Live with Virtue

I have felt a need lately to feel inspired. Every day I wake up, go through my daily routine, go to work, sit at a desk doing mundane work just to keep the money coming in. I go home eat some food, interact with the Captain for a few short moments before I'm too tired to keep my eyes open, crawl into bed to sleep and do it all again the next day. Auto pilot has taken over.

My spiritual life has been neglected and I am almost desperately trying to fill my life back up with positive messaging.So what do I do? I sign up for email newsletters from wellness professionals and come up with lists of things I should do, like mediate more, move more, eat more veggies and less crap, accentuate the positive and minimize the negative. Translation: be more diligent in my obedience to gospel principles.

In my inbox this morning, I had a note from a philosopher, Brian Johnson (who is, mind you, an exceptional person and positive thinker, lover of wisdom, but still from the secular) about Positive Psychology.
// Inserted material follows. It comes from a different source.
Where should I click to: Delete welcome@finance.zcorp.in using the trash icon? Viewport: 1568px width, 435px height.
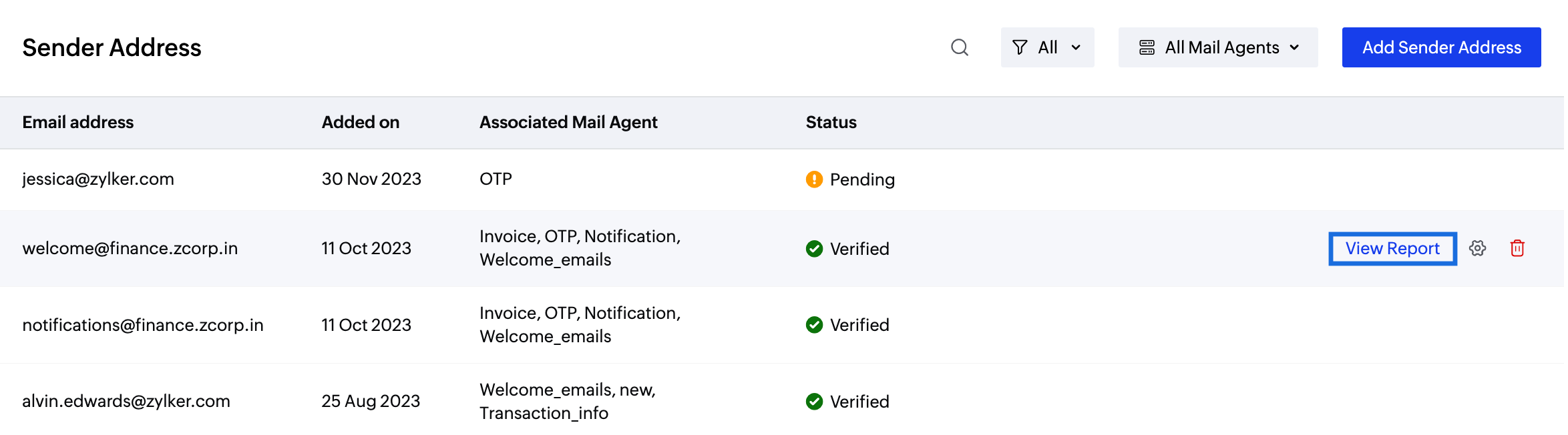click(1517, 248)
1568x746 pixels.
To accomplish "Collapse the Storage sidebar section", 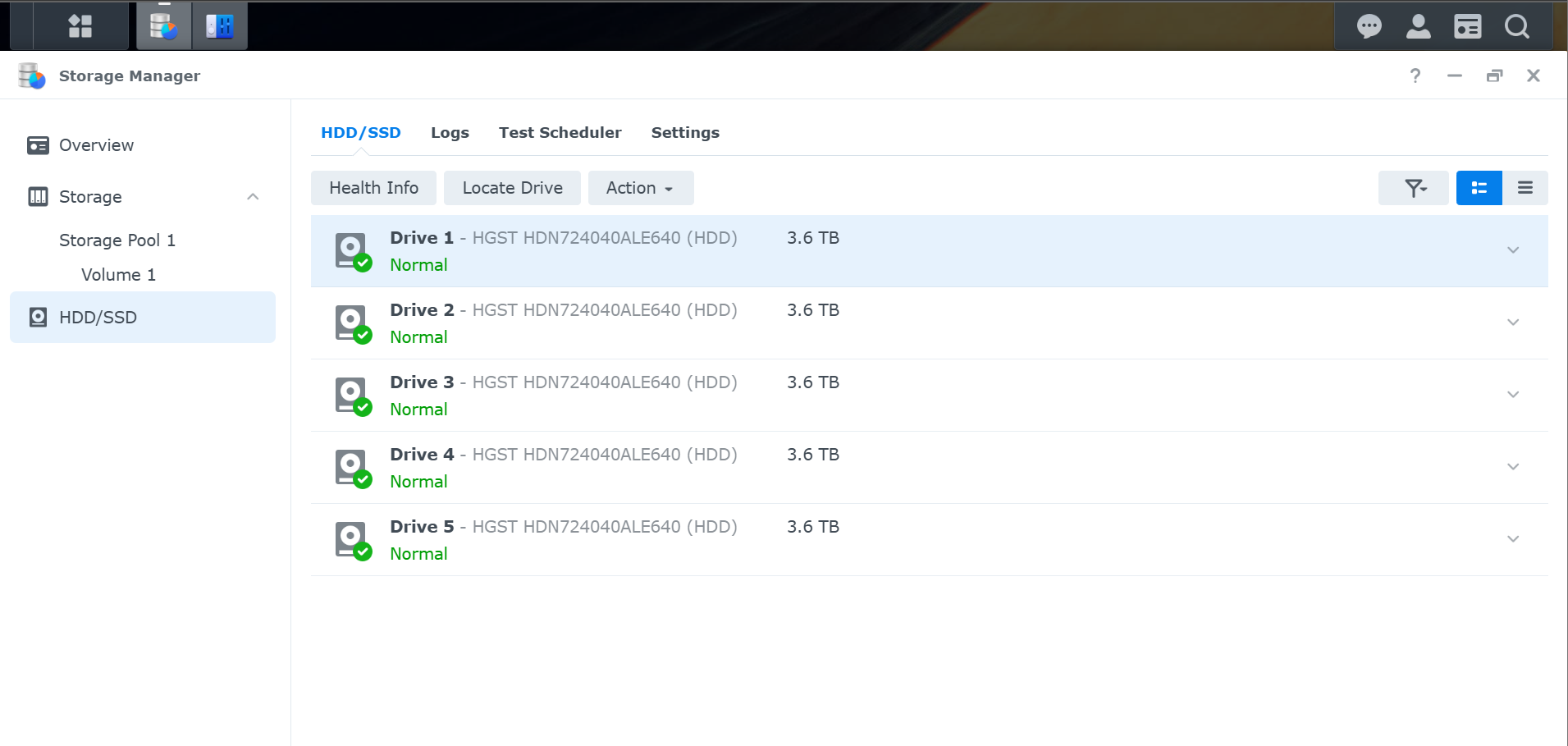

Near the end of my masters program in Family Therapy, several of my classmates got really excited about a relatively new movement called Positive Psychology. The founders, Martin Seligman and Mihaly Csikszentmihalyi started on a quest to find identify the science behind happiness. To most of you the results from the foundational research will not come as any surprise.

Brian's note:

"Guess where they started.

"They went Old School—sifting through all the classic wisdom texts where they saw the same ideas repeated again and again. Although they differ on the details, these classics (from the Bible to the The Bhagavad Gita to the Bushido samurai code) say the same thing: Live with virtue.

"In fact, the researchers identified a constellation of six core virtues: wisdom, courage, love, justice, temperance and spirituality. They set out to *scientifically* establish that, when we put these virtues in action, we’ll live with more happiness, meaning and mojo.

"The equation is simple: Happiness = Virtues in Action (VIA)."

See what I mean by not surprised? Sounds a little familiar, right?

"Let thy bowels also be full of charity towards all men, and to the household of faith, and let virtue garnish thy thoughts unceasingly; then shall thy confidence wax strong in the presence of God; and the doctrine of the priesthood shall distil upon thy soul as the dews from heaven." ( Doctrine & Covenants 121:45

I love finding truth out there. And I love being reminded of fundamentals that I have known my whole life.

Brian's conclusion: "As Martin Seligman, the author of Authentic Happiness and the Godfather of the Positive Psychology movement tells us, one of the keys to happiness is simple: Use your strengths often. Do so in service to something bigger than yourself and you’ll be blessed with abundant happiness and a life filled with meaning and all that goodness to boot."

The first step to using your strengths often is figuring out what your strengths are. And then remember to use them to building something bigger than yourself. 

To revisit the my self-prescribed cure for auto-pilot, meditation (aka: pondering), movement, veggies and elevating my thoughts...Translation: be more diligent in my obedience to gospel principles.

Happiness = Virtues in Action = Obedience. Period.